Kritik: Zu hohe Kosten, Unklarheit über Effektivität

Gesetzgeber, Datenschützer und Carrier uneins über TK-Abhören

06.10.2000
BAD GODESBERG (ave) - Die TK-Anbieter sind unzufrieden. In seltener Einigkeit wehren sie sich gegen die gesetzlichen Regelungen zu Auskunftsersuchen staatlicher Stellen über TK-Vorgänge im Rahmen von strafrechtlichen Ermittlungen. Diese Pflichten verursachten zu hohe Kosten.

Auf einer Veranstaltung des Bundesbeauftragten für den Datenschutz (BfD) machten Carrier wie die Deutsche Telekom und Mannesmann Mobilfunk ihrem Unmut Luft. Sie beklagten sich über Bestimmungen im Fernmeldeanlagengesetz (FAG) beziehungsweise Telekommunikationsgesetz (TKG), die ihnen vorschreiben, Ermittlungsbehörden "im Bedarfsfall" bei deren Tätigkeit zu unterstützen. Im Klartext bedeutet das für die Anbieter, dass sie auf richterlichen Beschluss hin Kunden- beziehungsweise Verbindungsdaten (etwa Wahl- und Zielnummer, Uhrzeit und Dauer des Telefonats) zur Verfügung stellen müssen, wenn damit eine Straftat aufgeklärt oder verhindert werden kann.

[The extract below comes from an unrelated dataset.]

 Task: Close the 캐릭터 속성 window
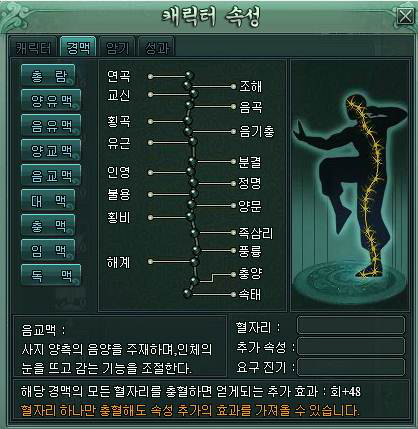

Dagegen sei im Prinzip nichts einzuwenden, erklärte Thomas Königshofen, Konzernbeauftragter für den Datenschutz bei der Deutschen Telekom: "Im Interesse der Strafverfolgung sind solche Eingriffe in das TK-Recht völlig legitim." Er kritisierte aber, dass die Umsetzung dieser Richtlinien seinem Arbeitgeber Kosten in Höhe von mehreren Millionen Mark verursacht, die von den Behörden nur zu einem geringen Teil zurückerstattet würden. "Pro Tag bekommen wir mehrere Anfragen nach Zielnummernsuchen, die unsere Rechner dann exklusiv ausführen müssen." In den USA sei dies anders.

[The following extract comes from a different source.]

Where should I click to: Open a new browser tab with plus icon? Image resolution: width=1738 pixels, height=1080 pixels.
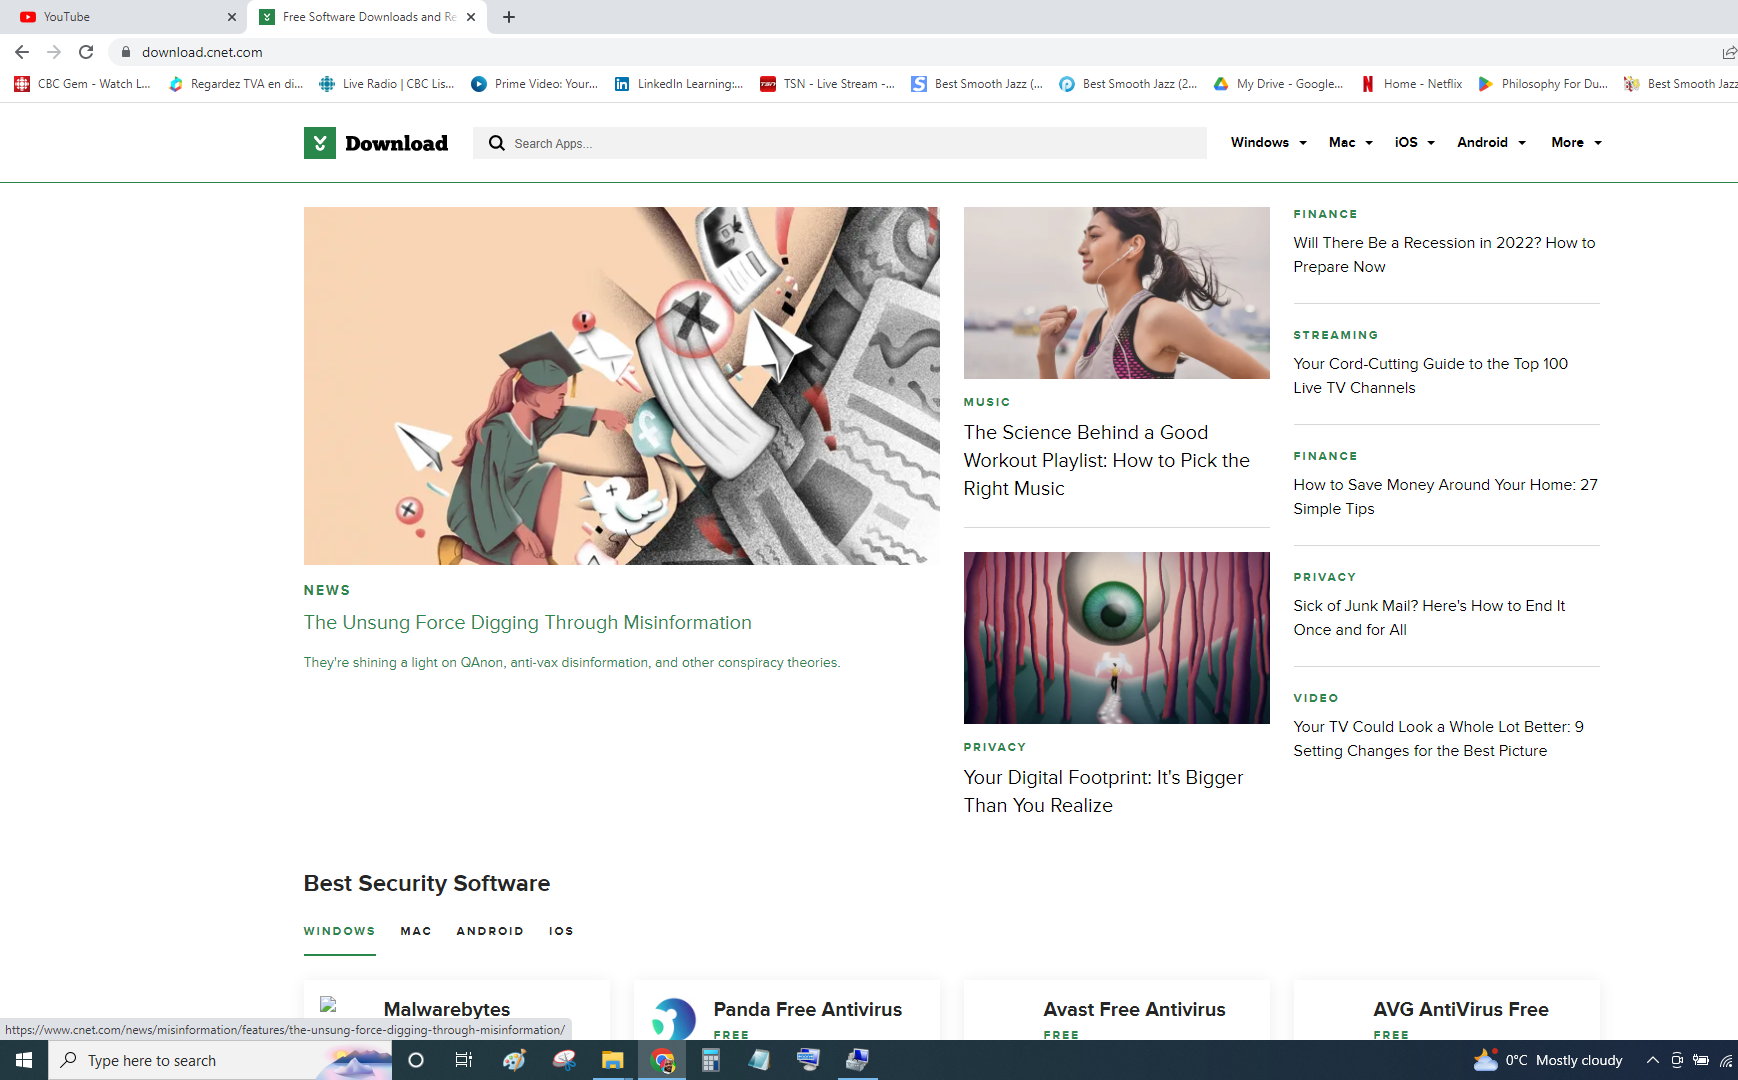pyautogui.click(x=509, y=17)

Jährliche Berichte gefordertLaut Königshofen lassen sich die Carrier dort diese Dienste bezahlen. So verlange AT&T pro Recherche etwa 3000 Dollar.

Henning Wüstefeldt, Datenschutzbeauftragter bei Mannesmann Mobilfunk, kritisierte überdies, es gebe keinerlei Erkenntnisse darüber, wie effektiv solche Maßnahmen überhaupt seien. Gabriele Löwnau-Iqbal, Referentin beim BfD, stimmte dem zu. Sie beklagte zudem, dass nicht nur direkt Tatverdächtige, sondern mit zunehmender Tendenz auch Kontaktpersonen, die selbst keine Straftat begangen haben überwacht würden, und stellt fest: "Die Frage, ob die erhöhte Zahl der Maßnahmen auch zu einer höheren Erfolgsquote im Rahmen der Verbrechensbekämpfung geführt hat, kann zum jetzigen Zeitpunkt niemand wirklich zuverlässig beantworten." Angaben der Referentin zufolge wurden im Jahr 1998 insgesamt 11272 Telefonanschlüsse überwacht, davon 6391 Mobiltelefone. Sie fordert eine jährliche Berichtspflicht an den Bundestag, um über Anlass, Verlauf, Ergebnisse, Anzahl der Betroffenen und die dadurch entsandenen Kosten aufzuklären.

Die Kritik ließ ein Sprecher des Bundesjustizministeriums nicht unkommentiert. Es sei ein Gutachten in Auftrag gegeben worden, das unter anderem die Wirksamkeit von TK-Abhörmaßnahmen untersuchen solle. Ein Ergebnis werde für Mai 2001 erwartet. Andreas Schultz vom Bundesinnenministerium bat um die Kooperation der TK-Unternehmen, die nötig sei, damit die Strafverfolgungsbehörden ihre Ermittlungen anstellen könnten.